The growing-up words at my grandmother’s feet
Half Tree Hollow, Francis Plain, The Briars, Prosperous Bay,
Dogwood, albacore, plo. Sounds of romance, adventure, wildness –
prickly pear whisky for ones they saved from the Papannui,
the Spangareid that to her and my wonder, burnt in the harbour for a week.
Her old photos of picnics, cousins, my mother’s long gone father,
the colour postcard with Mount Pleasant, her well-married sister’s
country house looking over the family flax destined for post office string,
then down fields and hills beyond the rocks rose Lot and Lots wife
volcanoes once, now a jag and a crag through the pure blue.
I grew up on this small island in stories, visions, memories
the vividness outdid south west London and our worn-thin lives,
in spite of Richmond Park in all its gentle space and English trees.

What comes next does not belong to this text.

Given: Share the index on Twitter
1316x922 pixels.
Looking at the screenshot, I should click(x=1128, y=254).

This excitement of remoteness and simple glories.
My mother the adventurer, took off at 3 years old on a wild climb,
dragging her small body up 300ish steps of Jacob’s Ladder.

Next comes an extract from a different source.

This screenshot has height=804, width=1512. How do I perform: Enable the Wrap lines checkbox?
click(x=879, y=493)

The full 699 steps up to the barracks or paradise.
At Christmas the donkeys came into Jamestown with baskets full of Arum lilies.
She got an orange, an apple, and sometimes new shoes.
Auntie Beryl, an ‘island girl’ (weren’t they all island girls?)
made fashion dresses from the magazines shipped from Cape Town,
worn with a pride, alive with specialness, to government house dances
The war? Heard on some radios. But the British servicemen,
some were well-bagged husbands of island girls, had to go.
1947 she was a student nurse in Salisbury, becoming as English
as she always knew she was, adventuring and telling porky pies
about her education, her birth, laughing, skiving, having fun in Wiltshire pubs.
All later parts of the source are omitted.